SELECTED EXTRACT Block Start

The craze over New Year’s Resolutions seems to be useful, as far as I can tell, not so much at changing our behavior, as much as at bringing us to a brutal honesty about where our behavior has been poor. The act of creating a resolution is a bold, public, and safe way to say, “I crapped all over this aspect of my life in the previous year, so now I’m going to try and change.”
Christian thought, and the Bible (through many examples), has been banging this drum for millenia. We are much better off as people when we don’t bury our shortcomings, but when we look at them with honesty and integrity and say, “I need to change”. Doesn’t this make New Year’s Eve one of the most powerful and widespread examples of repentance in the world? Millions of people openly saying that they haven’t figured out how to get “it” right in many different areas of their life.
This kind of diagnostic behavior is healthy for individuals and healthy for society. When we step out from behind our shields and let the arrows of personal, public, and Divine scrutiny fly at us unhindered we will see what actually hits us with honest merit. This also means that those darts that are simply shot out of envy, pride, malice, or in insecurity, though they have some kinetic validity while we are guarded, they will miss us when we stand in the open and courageously say, “take your best shot”. Open confession leaves us in the liberating state of freedom, where we walk with lightness and with a smile. Though we may have done some monumentally stupid things, after we’ve brought those things into the clearing of our lives there is little else that stupidity can do to harm us.

SELECTED EXTRACT Block End

◆ EXERCISE BRIEF:
Write out the essay on New Year's resolutions word for word, starting with "Christian thought, and" and going on through "of their life.".

PROVIDED MATERIAL Block Start

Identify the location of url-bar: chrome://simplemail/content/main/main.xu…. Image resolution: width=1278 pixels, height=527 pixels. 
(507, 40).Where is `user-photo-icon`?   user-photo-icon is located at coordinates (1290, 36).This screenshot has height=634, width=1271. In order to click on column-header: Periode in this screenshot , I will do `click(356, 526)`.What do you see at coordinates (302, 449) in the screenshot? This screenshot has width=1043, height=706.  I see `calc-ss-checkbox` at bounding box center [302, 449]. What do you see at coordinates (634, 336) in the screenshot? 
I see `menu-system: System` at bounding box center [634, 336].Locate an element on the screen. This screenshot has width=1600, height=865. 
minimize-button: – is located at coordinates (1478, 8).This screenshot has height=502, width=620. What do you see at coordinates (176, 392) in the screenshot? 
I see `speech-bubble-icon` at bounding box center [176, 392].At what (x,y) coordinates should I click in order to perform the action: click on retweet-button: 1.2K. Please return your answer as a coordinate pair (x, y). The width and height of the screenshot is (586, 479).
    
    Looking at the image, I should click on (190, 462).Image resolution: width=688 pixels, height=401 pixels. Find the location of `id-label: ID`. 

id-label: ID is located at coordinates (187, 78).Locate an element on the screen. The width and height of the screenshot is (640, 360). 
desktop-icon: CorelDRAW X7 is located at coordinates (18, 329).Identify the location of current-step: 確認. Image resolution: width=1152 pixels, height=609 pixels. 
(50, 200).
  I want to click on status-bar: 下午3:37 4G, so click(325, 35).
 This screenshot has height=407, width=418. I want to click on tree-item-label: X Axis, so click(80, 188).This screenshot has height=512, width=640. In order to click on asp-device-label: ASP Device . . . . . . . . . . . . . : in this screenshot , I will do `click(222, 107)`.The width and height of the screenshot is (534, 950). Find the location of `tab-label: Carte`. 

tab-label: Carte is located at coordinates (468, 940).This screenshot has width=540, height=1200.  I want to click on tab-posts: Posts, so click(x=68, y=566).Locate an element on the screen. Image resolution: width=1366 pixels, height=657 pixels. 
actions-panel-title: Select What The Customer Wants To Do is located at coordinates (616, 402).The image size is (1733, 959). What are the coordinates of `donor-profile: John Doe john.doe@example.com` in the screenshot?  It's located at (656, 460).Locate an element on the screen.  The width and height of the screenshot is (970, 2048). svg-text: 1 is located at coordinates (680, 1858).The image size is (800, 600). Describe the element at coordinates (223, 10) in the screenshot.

PROVIDED MATERIAL Block End

◆ ANSWER TO THIS EXERCISE:
Christian thought, and the Bible (through many examples), has been banging this drum for millenia. We are much better off as people when we don’t bury our shortcomings, but when we look at them with honesty and integrity and say, “I need to change”. Doesn’t this make New Year’s Eve one of the most powerful and widespread examples of repentance in the world? Millions of people openly saying that they haven’t figured out how to get “it” right in many different areas of their life.